19 Jul It’s time for McAllen to join the fight against SB4
By Ricardo Garza
The tide is turning on Texas’ “show me your papers” law. Every major metro area in Texas and several Valley cities including Brownsville, La Joya, and Palmview have voted to join the legal fight against the measure.
With Houston, San Antonio, Austin, Dallas, El Paso, and Brownsville opposing SB 4, one of the largest missing metro areas is the one anchored in McAllen, an area of more than 840,000 people. Despite the Upper Valley’s status as a center of Mexican-American culture and life, made up mostly of immigrants and their descendants, this anti-immigrant law has not met resistance from McAllen’s leaders.
Instead, Upper Valley police chiefs and politicians did just the opposite. In May, Sheriff Guerra, McAllen Police Chief Rodriguez, and most Hidalgo County police chiefs co-authored a misleading pro-SB4 editorial in the San Antonio Express-News with Governor Abbott to drum up support for the law. McAllen Mayor Darling sparked controversy by ignoring locals’ calls to oppose the law and deciding to honor SB4-supporter Ted Cruz at the city’s Fourth of July parade instead.
Unlike what Abbott, Cruz, and his local supporters say, SB4 is not about simply “enforcing the law” on immigration. Instead, it creates a whole set of new crimes while trampling on the free speech rights of all “local entities,” a term so broad it includes officials from the county sheriff to employees of South Texas College.
If SB4 goes into effect on Sept. 1, sheriffs could no longer set local policies prioritizing our safety.
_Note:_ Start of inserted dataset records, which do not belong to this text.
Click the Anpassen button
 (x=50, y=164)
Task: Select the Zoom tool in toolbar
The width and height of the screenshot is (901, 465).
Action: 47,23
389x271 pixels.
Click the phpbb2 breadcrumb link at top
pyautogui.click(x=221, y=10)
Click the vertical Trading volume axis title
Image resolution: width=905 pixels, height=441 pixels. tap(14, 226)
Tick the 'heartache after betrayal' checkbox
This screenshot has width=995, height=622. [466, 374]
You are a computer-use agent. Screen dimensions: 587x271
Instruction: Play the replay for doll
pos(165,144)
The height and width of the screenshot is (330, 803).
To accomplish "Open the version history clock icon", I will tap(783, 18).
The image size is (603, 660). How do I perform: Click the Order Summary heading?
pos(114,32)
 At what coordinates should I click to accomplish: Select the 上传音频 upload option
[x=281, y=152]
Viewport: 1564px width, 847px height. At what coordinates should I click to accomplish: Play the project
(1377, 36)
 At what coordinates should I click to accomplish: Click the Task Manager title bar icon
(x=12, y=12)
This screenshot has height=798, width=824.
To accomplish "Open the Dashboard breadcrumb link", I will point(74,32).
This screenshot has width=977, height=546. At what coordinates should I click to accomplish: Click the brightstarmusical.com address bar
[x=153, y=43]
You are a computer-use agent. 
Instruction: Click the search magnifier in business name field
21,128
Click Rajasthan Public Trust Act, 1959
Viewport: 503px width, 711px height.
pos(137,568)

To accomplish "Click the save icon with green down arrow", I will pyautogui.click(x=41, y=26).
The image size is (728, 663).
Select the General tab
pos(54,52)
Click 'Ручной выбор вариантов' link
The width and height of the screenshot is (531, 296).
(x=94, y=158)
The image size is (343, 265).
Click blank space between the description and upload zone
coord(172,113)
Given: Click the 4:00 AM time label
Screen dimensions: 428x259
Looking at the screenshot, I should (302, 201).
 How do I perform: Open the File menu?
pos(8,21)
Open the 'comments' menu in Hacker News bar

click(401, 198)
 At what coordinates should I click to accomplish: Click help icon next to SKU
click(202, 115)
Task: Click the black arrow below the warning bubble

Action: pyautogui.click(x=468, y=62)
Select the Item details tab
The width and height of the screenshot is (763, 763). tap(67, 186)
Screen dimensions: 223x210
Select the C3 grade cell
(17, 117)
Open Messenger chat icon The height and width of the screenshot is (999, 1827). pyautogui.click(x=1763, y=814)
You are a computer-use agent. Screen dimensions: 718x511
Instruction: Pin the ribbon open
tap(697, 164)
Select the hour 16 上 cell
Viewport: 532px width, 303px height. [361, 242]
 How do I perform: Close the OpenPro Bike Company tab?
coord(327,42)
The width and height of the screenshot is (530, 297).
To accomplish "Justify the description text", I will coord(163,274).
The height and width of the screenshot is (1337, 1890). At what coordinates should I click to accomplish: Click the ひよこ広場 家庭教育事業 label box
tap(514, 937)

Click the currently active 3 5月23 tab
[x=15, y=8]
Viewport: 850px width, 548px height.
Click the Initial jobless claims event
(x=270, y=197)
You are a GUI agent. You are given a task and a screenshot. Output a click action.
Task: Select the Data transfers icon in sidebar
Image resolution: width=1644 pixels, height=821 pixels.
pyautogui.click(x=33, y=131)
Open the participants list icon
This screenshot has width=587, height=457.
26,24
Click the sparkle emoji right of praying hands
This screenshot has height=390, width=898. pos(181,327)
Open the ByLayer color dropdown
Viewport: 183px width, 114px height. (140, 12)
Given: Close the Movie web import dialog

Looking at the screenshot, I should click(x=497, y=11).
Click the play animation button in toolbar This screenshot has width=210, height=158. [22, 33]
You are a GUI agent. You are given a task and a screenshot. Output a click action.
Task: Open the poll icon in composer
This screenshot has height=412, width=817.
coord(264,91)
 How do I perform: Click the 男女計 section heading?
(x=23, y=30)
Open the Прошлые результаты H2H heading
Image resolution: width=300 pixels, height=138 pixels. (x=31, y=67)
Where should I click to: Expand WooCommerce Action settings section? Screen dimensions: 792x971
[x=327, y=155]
UTRGV campus police would be forced to act like ICE agents, making our local immigrant students afraid to report serious crimes at school ranging from theft to sexual assault.
Beyond this, SB4 will lead to arbitrary racial profiling based on appearance and accent. In a bilingual and bicultural region like ours, we can’t leave it to untrained local police officers to guess at who to pull over to ask about immigration status.
With more than 180 different types of immigration visas which often don’t give their holders a simple “green card” indicating legal status, immigration law is notoriously complicated. Local and campus police simply don’t have the training to make these technical determinations.
These types of requirements of SB4 pose special dangers for the Upper Valley, with McAllen alone receiving about a third of its sales tax from Mexican nationals. Although officials have tried to reassure Mexican tourists that McAllen remains welcoming through their recent “Amigos Always” campaign, SB4 threatens to undo any goodwill this has recouped.
In an instant, SB 4 would remake relations between police and the public with profound implications on Valley natives and our visiting Mexican neighbors. It is simply irresponsible for our elected officials to take a “wait and see” approach and stay silent on this issue.
Of course, officials may understandably be wary now that SB4 has passed. Shockingly, SB4 makes even speaking out against the law a crime for local officials, who can even be removed from office. While this is extreme and concerning, SB4 is not yet in effect, and the time is now to oppose it.
In a few short decades, McAllen has grown into the urban anchor of one of the largest metro regions in our state. With that status comes a special responsibility to defend our shared bicultural values, especially when a reckless law puts them under attack. With all other major cities on board, let’s not get left behind.
Ricardo Garza is a law clerk at the Texas Civil Rights Project in the South Texas office.